Entries pointing to words and elements
————————

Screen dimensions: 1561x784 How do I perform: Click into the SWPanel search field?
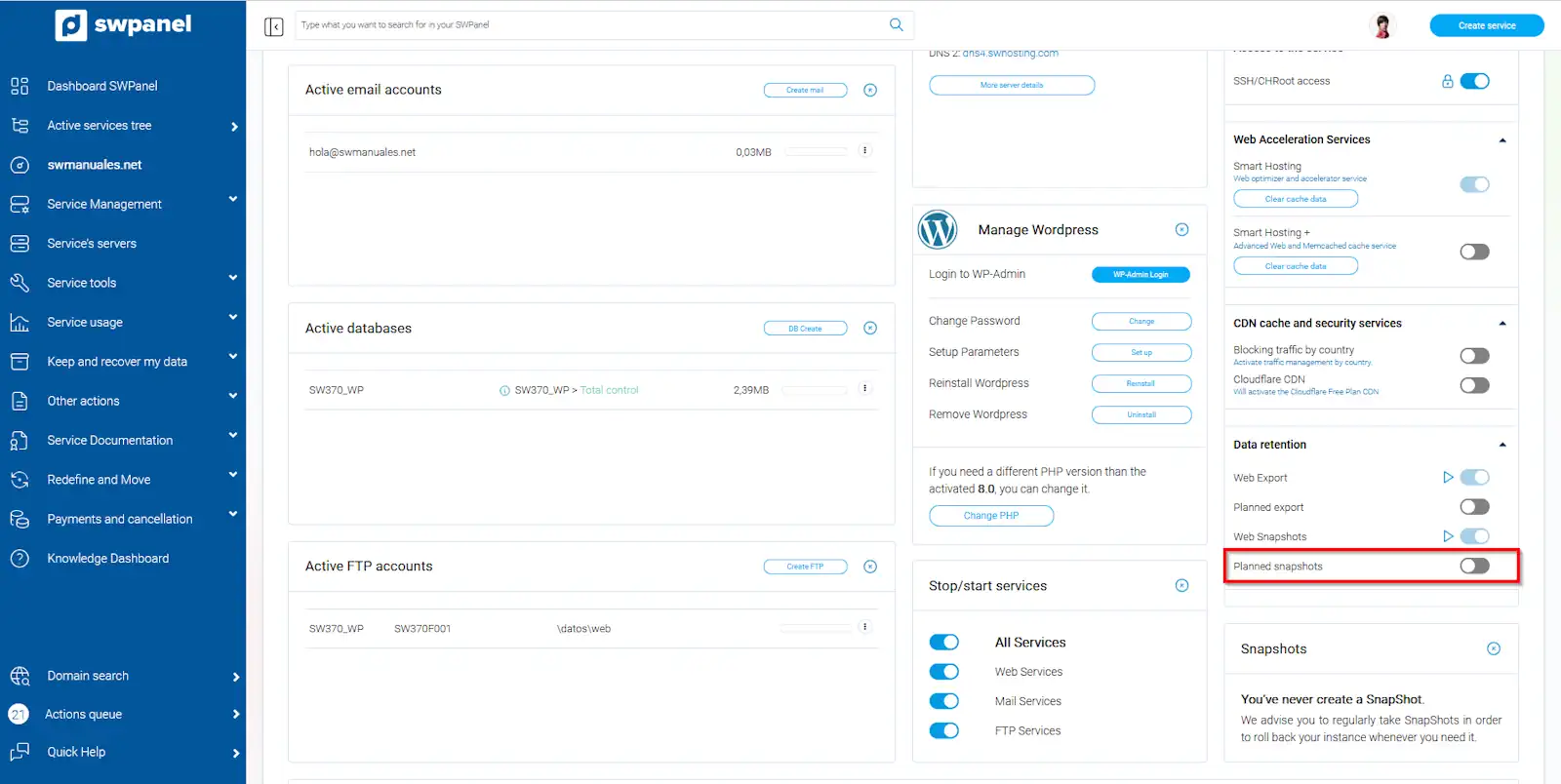coord(585,24)
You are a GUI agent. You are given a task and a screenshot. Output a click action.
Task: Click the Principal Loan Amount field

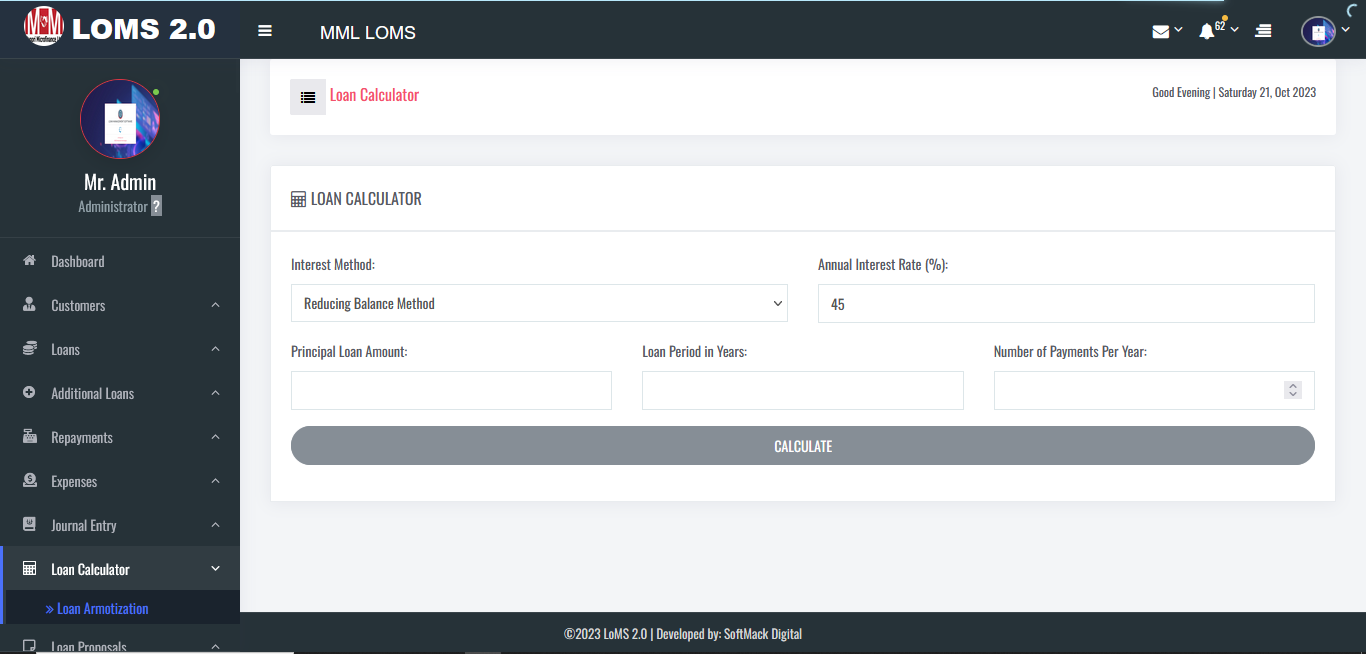pos(451,390)
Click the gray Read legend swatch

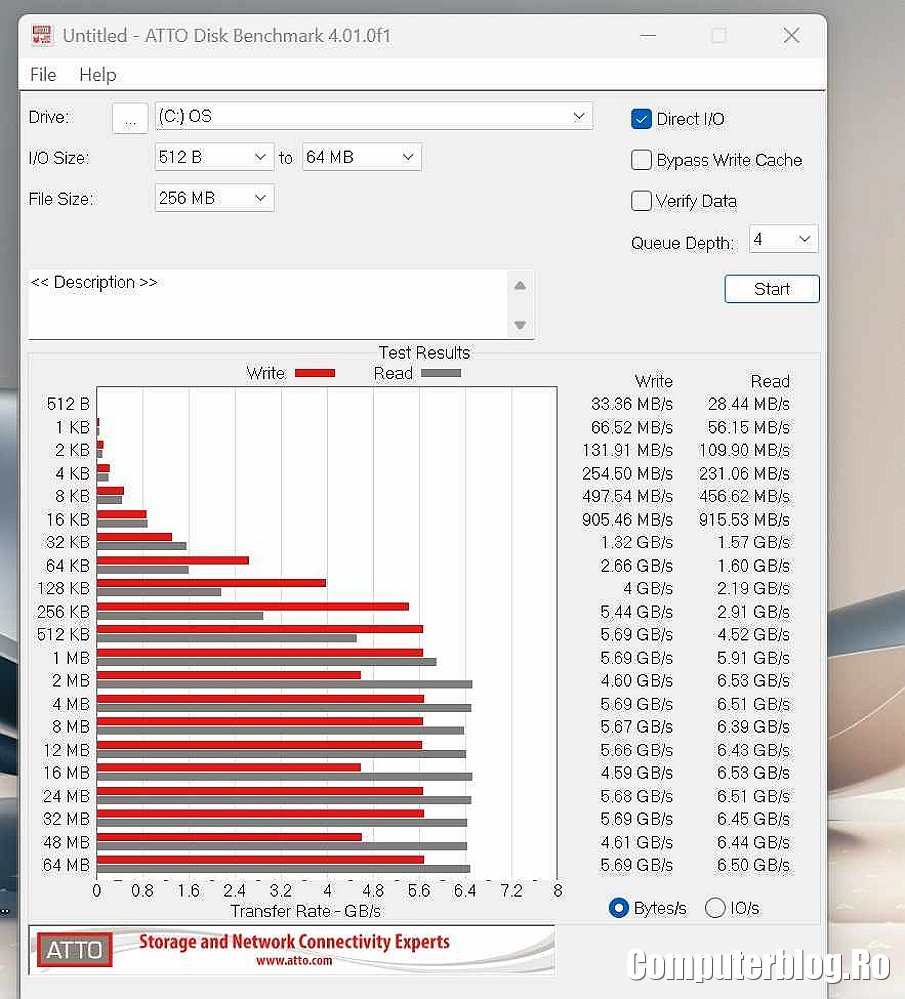[440, 373]

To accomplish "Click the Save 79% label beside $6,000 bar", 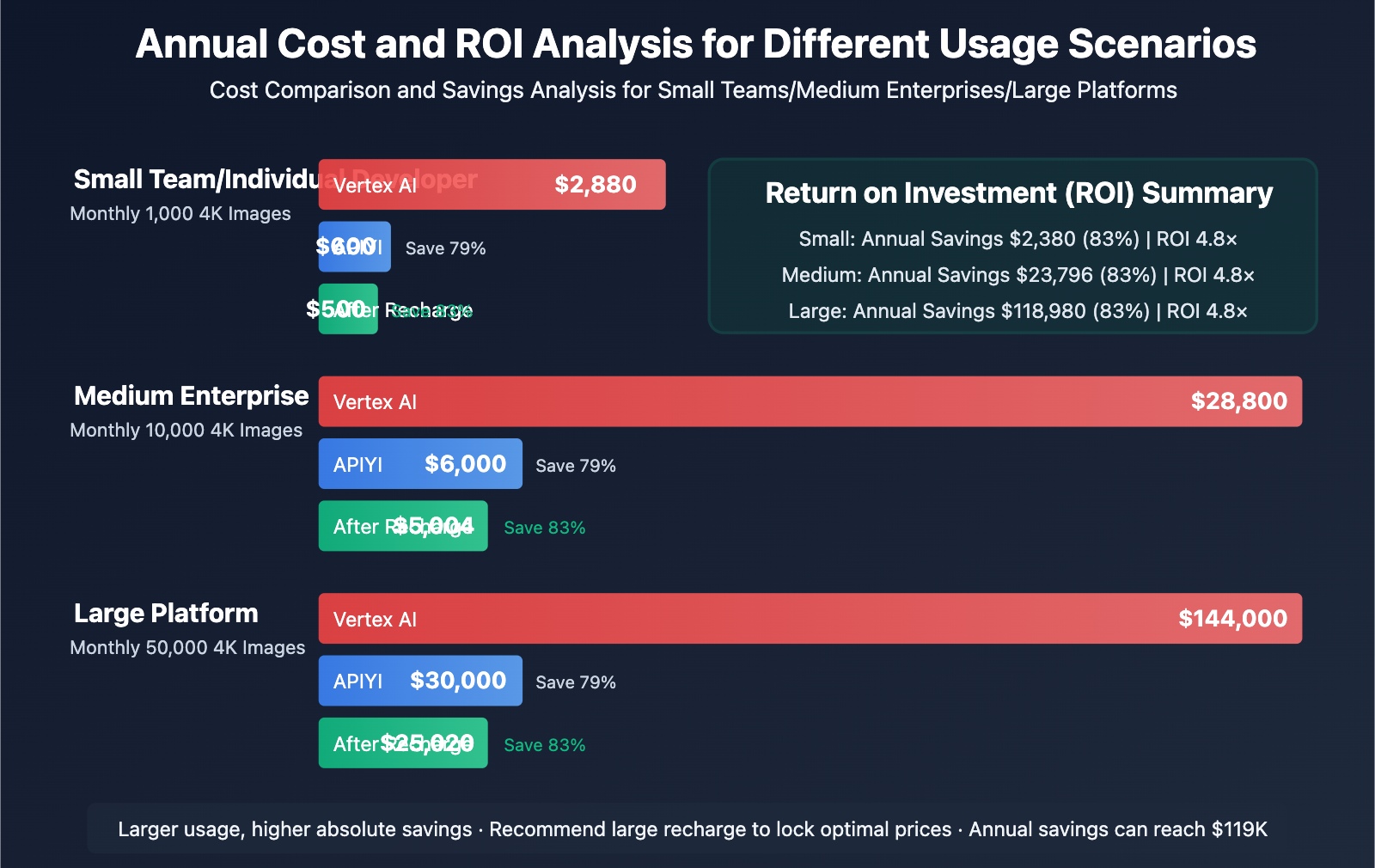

————————

Return every line of the records above that contains the word "field".

OUTPUT FOR THIS EXERCISE:
Screen dimensions: 1561x784 How do I perform: Click into the SWPanel search field?
Task: Click the Principal Loan Amount field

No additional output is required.